Op of in deze gronden mogen geen gebouwen en overkappingen worden gebouwd.

3.2.2 Overige bouwwerken, geen gebouwen zijnde
  • a. de bouwhoogte van erf- en terreinafscheidingen zal ten hoogste 1,00 m bedragen;
  • b. de bouwhoogte van andere overige bouwwerken, geen gebouwen zijnde, zal ten hoogste 5,00 m bedragen.

Artikel 4 Verkeer - Verblijf

4.1 Bestemmingsomschrijving

De voor 'Verkeer - Verblijf' aangewezen gronden zijn bestemd voor:

  • a. woonstraten;
  • b. fiets- en voetpaden;
  • c. sloten, bermen en beplanting;
  • d. parkeervoorzieningen;
  • e. groenvoorzieningen;

met daaraan ondergeschikt:

  • f. nutsvoorzieningen;
  • g. tuinen, erven en terreinen;

met de daarbijbehorende:

  • h. bouwwerken, geen gebouwen zijnde, waaronder bruggen, duikers en/of dammen.
4.2 Bouwregels
4.2.1 Gebouwen en overkappingen

Op of in deze gronden mogen geen gebouwen en overkappingen worden gebouwd.

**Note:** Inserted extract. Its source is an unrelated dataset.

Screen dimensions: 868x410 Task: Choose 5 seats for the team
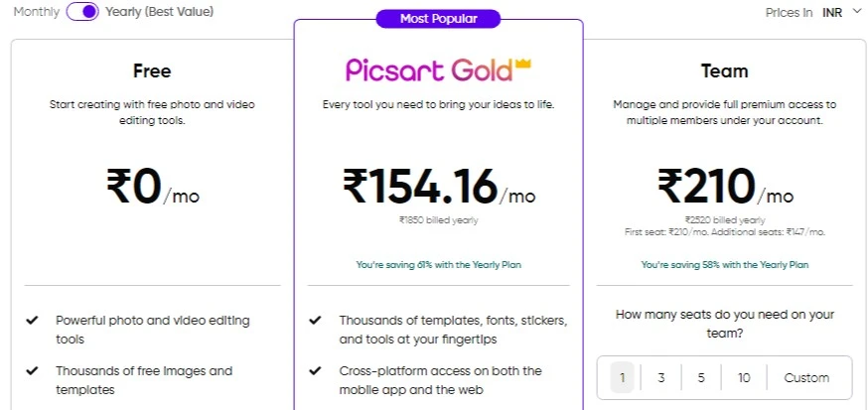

4.2.2 Overige bouwwerken, geen gebouwen zijnde

Voor het bouwen van overige bouwwerken, geen gebouwen zijnde, gelden de volgende regels:

  • a. de bouwhoogte van erf- en terreinafscheidingen zal ten hoogste 2,00 m bedragen;
  • b. de bouwhoogte van andere overige bouwwerken, geen gebouwen zijnde, anders dan rechtstreeks ten behoeve van de geleiding, beveiliging en regeling van het verkeer, zal ten hoogste 5,00 m bedragen.
4.2.3 Nadere eisen

Burgemeester en Wethouders kunnen nadere eisen stellen aan de plaats en de afmetingen van de bebouwing, ten behoeve van:

  • a. de verkeersveiligheid;
  • b. de gebruiksmogelijkheden van de aangrenzende gronden en bouwwerken.

Artikel 5 Water

5.1 Bestemmingsomschrijving

De voor 'Water' aangewezen gronden zijn bestemd voor:

  • a. sloten, vaarten, en daarmee gelijk te stellen waterlopen;
  • b. oevers, bermen en beplanting;
  • c. waterpartijen;

met daaraan ondergeschikt:

  • d. wegen en straten;
  • e. paden;
  • f. groenvoorzieningen;
  • g. nutsvoorzieningen;
  • h. tuinen en erven;
  • i. waterhuishoudkundige voorzieningen

met de daarbijbehorende:

  • j. bouwwerken, geen gebouwen zijnde, waaronder bruggen, duikers en/of dammen.
5.2 Bouwregels
5.2.1 Gebouwen en overkappingen

Op of in deze gronden mogen geen gebouwen worden gebouwd.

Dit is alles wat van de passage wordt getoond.